Age of patients, age at disease onset and disease duration were not correlated to any of the scales used in our study to assess NMS. Such correlations were established in other studies [31,32,33]. A larger sample size may be needed to examine the correlation between NMS and these potential risk factors. Another point that should be considered as regards the correlation to age at disease onset and disease duration is that patients with low educational level may not catch the accurate time when their symptoms started. Some patients and caregivers with low socio-economic backgrounds and low educational levels may consider bradykinesia and tremors as part of the normal aging process and do not seek medical advice as soon as PD symptoms start [34].

Thirty percent of patients in this cohort were found apathetic when assessed with the AS. In a recent systematic review, Mele and colleagues found that 29.1% of PD patients were apathetic [35]. Other studies reported different prevalence rates of apathy ranging from 12.7% to 51% [36, 37]. AS scores were not correlated with MDS-UPDRS, MOCA, HDRS and PDSS scores in our study. Yet only 15 patients of this cohort were found to have apathy, a bigger sample size may be needed to study these relations.

Seventy-six percent of PD patients in this cohort were found to be cognitively impaired when assessed using the MOCA scale. Two previous Egyptian studies assessed cognitive impairment in PD patients. One study used the Non-Motor Symptoms Scale (NMSS) and found that 87% of patients were cognitively impaired with a mean duration of disease of 5 years [38]. The other study used the MOCA scale and detected cognitive impairment in 25% of patients, but this study included only newly diagnosed patients [34].

Reaching a definite diagnosis of dementia in PD patients can be difficult due to the interplay between apathy, depression, hallucinations, motor symptoms and sleep insufficiency in these patients [20]. In this cohort, a statistically significant negative correlation between MOCA scores and the scores of the 3rd part of MDS-UPRDS assessing the motor examination was found. This relation between motor symptoms and cognition is well established in PD and was replicated in many studies [39,40,41,42,43,44].

In this study, 68% of PD patients assessed with HDRS suffered from depression.

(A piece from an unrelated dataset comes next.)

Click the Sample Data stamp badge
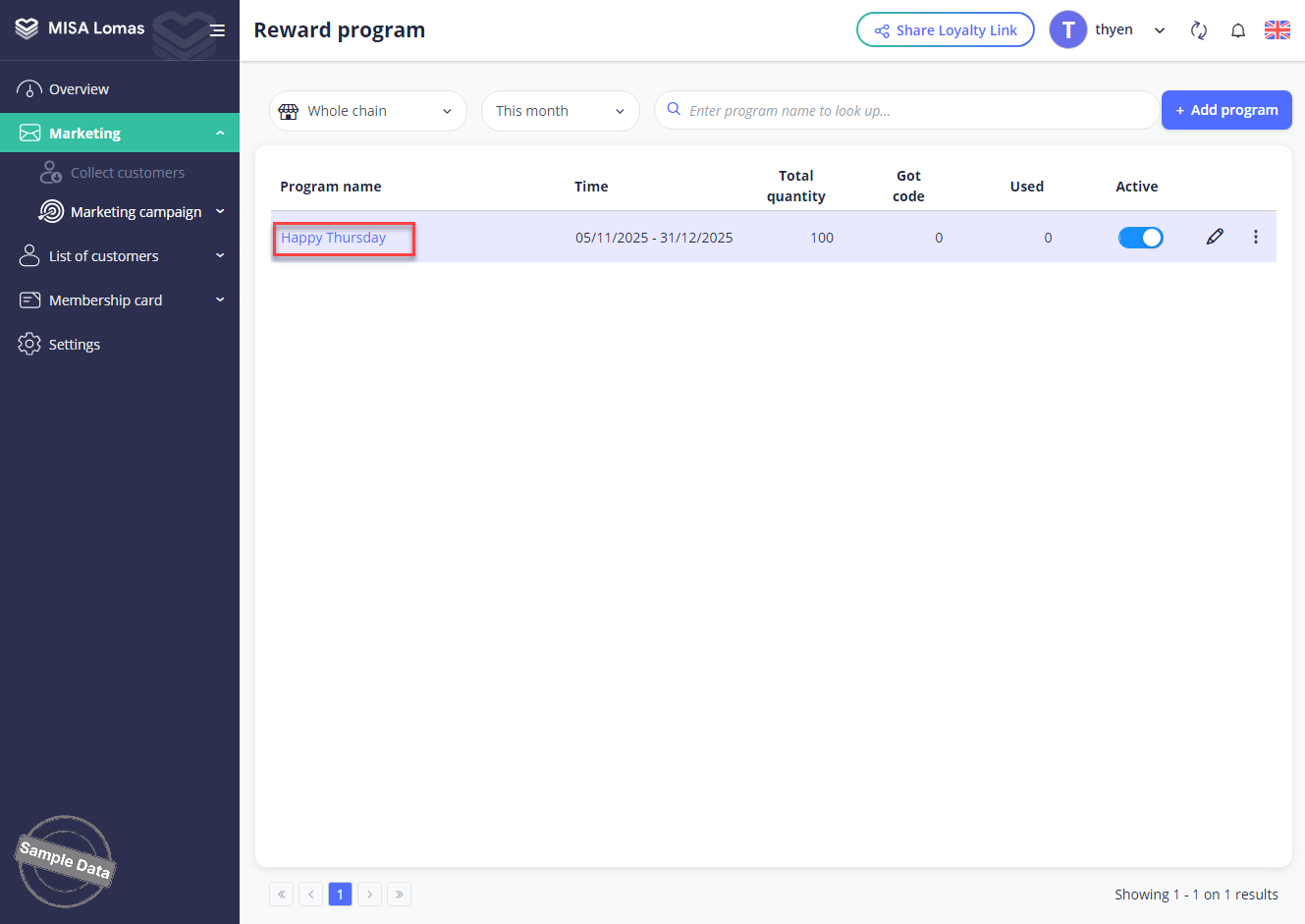1305x924 pixels. (x=65, y=861)
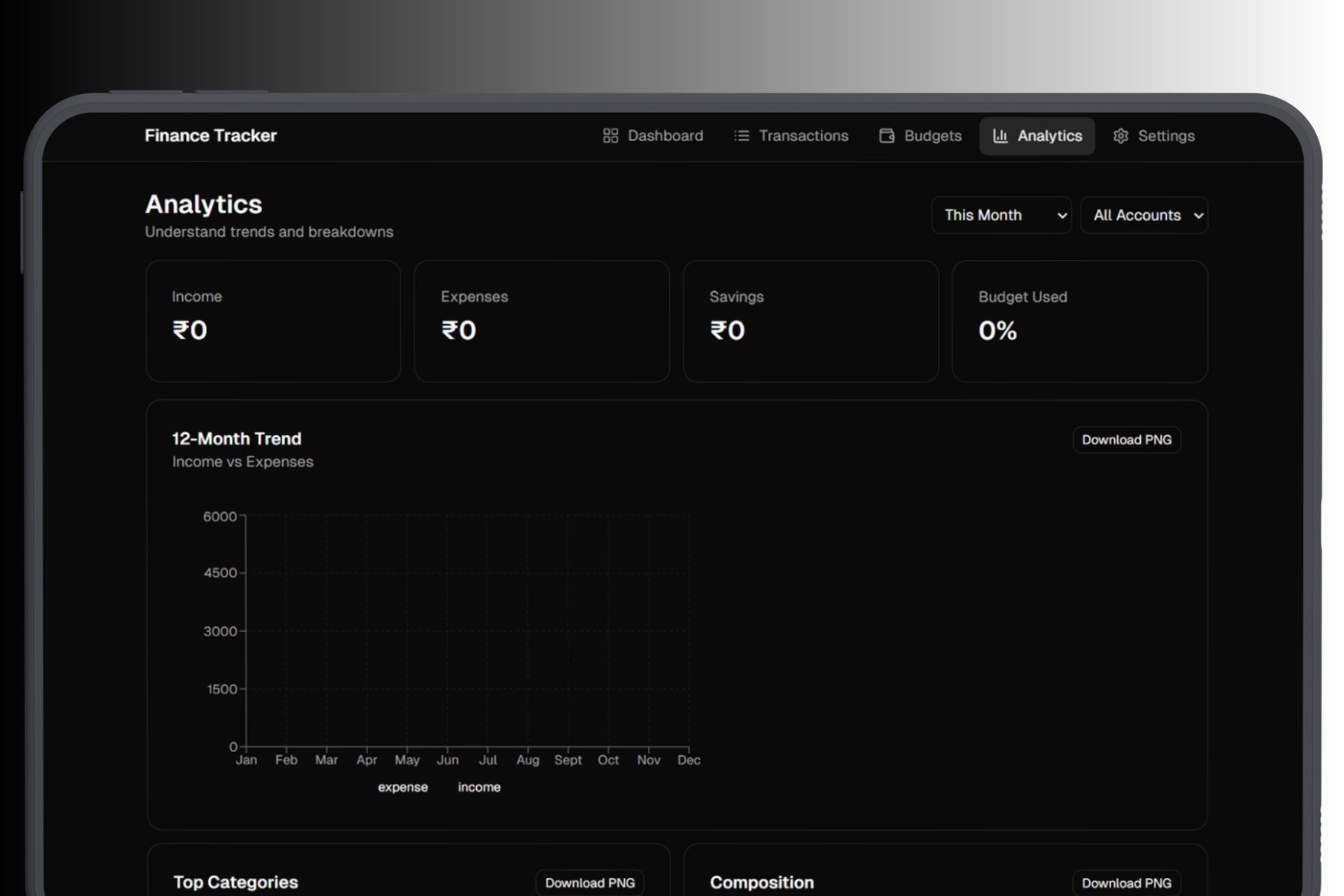
Task: Open Settings via the gear icon
Action: pos(1120,136)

Shalash and colleagues in a cohort of 97 Egyptian PD patients found that 76.7% of patients were depressed using Beck Depression Inventory [38]. Ragab and colleagues in their cohort found a depression prevalence of 47.5% in newly diagnosed patients [34], while Khedr and colleagues reported a depression prevalence of 31.25% in their cohort from upper Egypt [45]. Several studies outside Egypt found a prevalence of depression among PD patients ranging from 7 to 76% [46,47,48]. Such disparity may be explained by variations in study populations, diagnostic tools used, and types of depressive disorders included in different studies; major depressive disorder, minor depression or dysthymia.

In this study, there was a strong positive correlation between the severity of depression according to HADRS and other NMS according to MDS-UPDRS part I. An Indian study conducted on 126 PD patients found a significant association between severity of PD and depression [49]. Also, Gallagher and colleagues in a cohort of 96 PD patients found a significant relationship between the MDS-UPDRS part I scores and severity of depression [50].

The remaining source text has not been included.